**Data records**
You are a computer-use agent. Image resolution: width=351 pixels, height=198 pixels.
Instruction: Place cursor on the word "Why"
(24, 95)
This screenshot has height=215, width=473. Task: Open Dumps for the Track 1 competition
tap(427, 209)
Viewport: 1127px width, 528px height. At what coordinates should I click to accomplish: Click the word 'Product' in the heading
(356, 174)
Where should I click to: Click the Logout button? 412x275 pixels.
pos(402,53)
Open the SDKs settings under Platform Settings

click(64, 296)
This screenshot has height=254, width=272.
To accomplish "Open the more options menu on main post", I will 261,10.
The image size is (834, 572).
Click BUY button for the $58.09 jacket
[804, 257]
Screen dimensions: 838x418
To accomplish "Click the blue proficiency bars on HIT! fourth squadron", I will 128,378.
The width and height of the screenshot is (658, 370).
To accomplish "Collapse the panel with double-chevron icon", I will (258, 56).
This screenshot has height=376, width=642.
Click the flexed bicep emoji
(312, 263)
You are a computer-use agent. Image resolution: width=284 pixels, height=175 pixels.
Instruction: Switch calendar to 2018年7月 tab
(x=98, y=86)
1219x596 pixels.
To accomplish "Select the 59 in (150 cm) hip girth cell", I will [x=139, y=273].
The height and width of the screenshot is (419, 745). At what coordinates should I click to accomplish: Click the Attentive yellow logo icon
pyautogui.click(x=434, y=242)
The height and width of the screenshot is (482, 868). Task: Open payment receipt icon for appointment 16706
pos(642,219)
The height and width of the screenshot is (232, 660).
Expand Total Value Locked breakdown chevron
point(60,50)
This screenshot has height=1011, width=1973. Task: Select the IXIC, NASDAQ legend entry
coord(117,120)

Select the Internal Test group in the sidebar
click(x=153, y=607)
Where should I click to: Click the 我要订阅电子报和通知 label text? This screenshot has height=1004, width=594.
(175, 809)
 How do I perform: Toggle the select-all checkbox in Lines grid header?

**What to produce**
Copy every record exactly, leaving each line intact.

**Response to the task**
You are a computer-use agent. Image resolution: width=351 pixels, height=198 pixels.
Instruction: Place cursor on the word "Why"
(24, 95)
This screenshot has height=215, width=473. Task: Open Dumps for the Track 1 competition
tap(427, 209)
Viewport: 1127px width, 528px height. At what coordinates should I click to accomplish: Click the word 'Product' in the heading
(356, 174)
Where should I click to: Click the Logout button? 412x275 pixels.
pos(402,53)
Open the SDKs settings under Platform Settings

click(64, 296)
This screenshot has height=254, width=272.
To accomplish "Open the more options menu on main post", I will 261,10.
The image size is (834, 572).
Click BUY button for the $58.09 jacket
[804, 257]
Screen dimensions: 838x418
To accomplish "Click the blue proficiency bars on HIT! fourth squadron", I will 128,378.
The width and height of the screenshot is (658, 370).
To accomplish "Collapse the panel with double-chevron icon", I will (258, 56).
This screenshot has height=376, width=642.
Click the flexed bicep emoji
(312, 263)
You are a computer-use agent. Image resolution: width=284 pixels, height=175 pixels.
Instruction: Switch calendar to 2018年7月 tab
(x=98, y=86)
1219x596 pixels.
To accomplish "Select the 59 in (150 cm) hip girth cell", I will [x=139, y=273].
The height and width of the screenshot is (419, 745). At what coordinates should I click to accomplish: Click the Attentive yellow logo icon
pyautogui.click(x=434, y=242)
The height and width of the screenshot is (482, 868). Task: Open payment receipt icon for appointment 16706
pos(642,219)
The height and width of the screenshot is (232, 660).
Expand Total Value Locked breakdown chevron
point(60,50)
This screenshot has height=1011, width=1973. Task: Select the IXIC, NASDAQ legend entry
coord(117,120)

Select the Internal Test group in the sidebar
click(x=153, y=607)
Where should I click to: Click the 我要订阅电子报和通知 label text? This screenshot has height=1004, width=594.
(175, 809)
 How do I perform: Toggle the select-all checkbox in Lines grid header?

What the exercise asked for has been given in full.